Prompt:
Reproduce the items word for word, from the line containing "Open the chevron menu on Pooka's tweet" through the end of the items, and leave the pictures out of your answer.
— start —
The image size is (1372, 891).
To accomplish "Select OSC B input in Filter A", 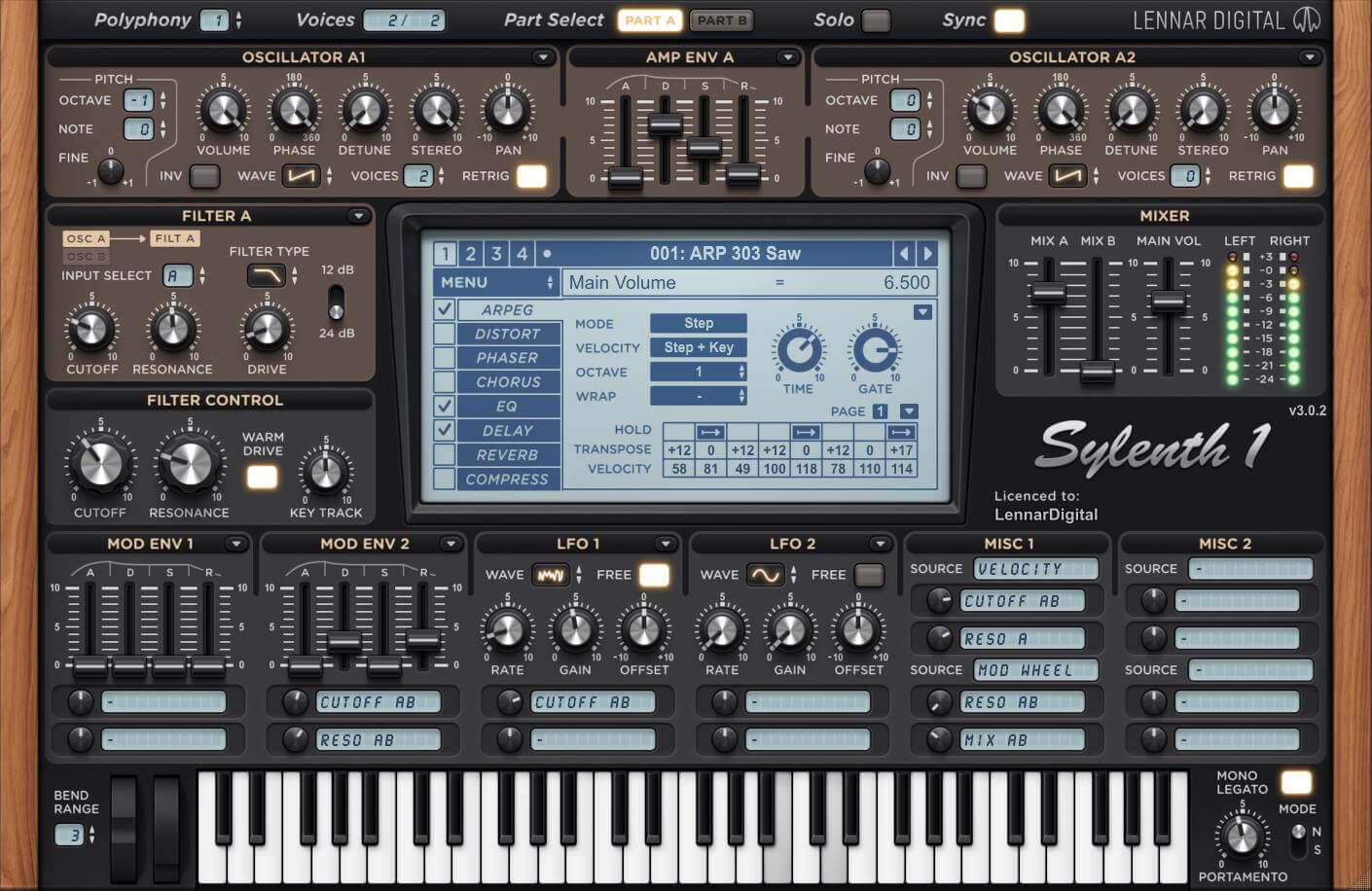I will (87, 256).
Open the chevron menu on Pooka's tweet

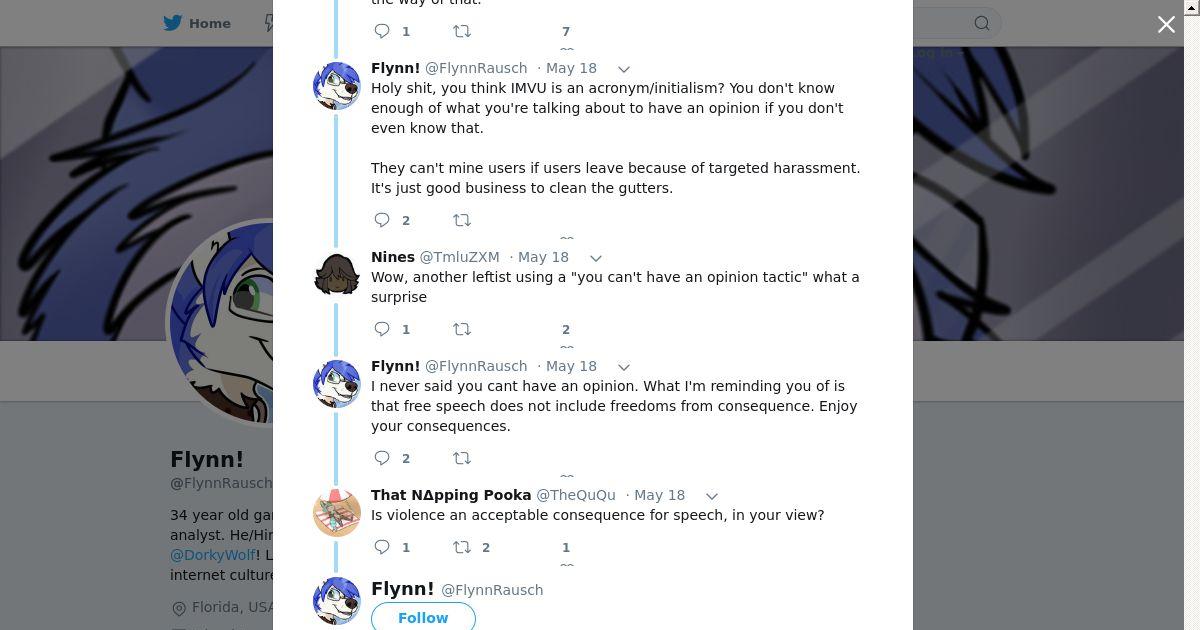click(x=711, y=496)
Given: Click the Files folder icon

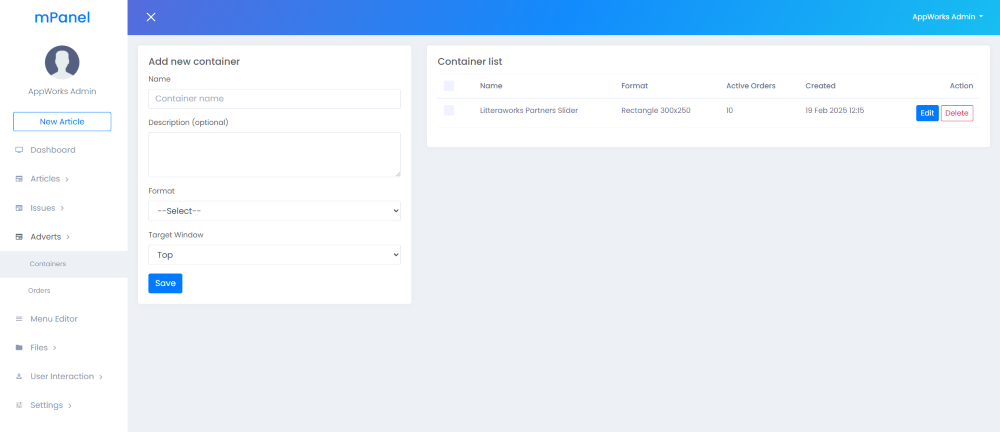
— end —
Finished task:
Open the chevron menu on Pooka's tweet

click(x=711, y=496)
Given: Click the Files folder icon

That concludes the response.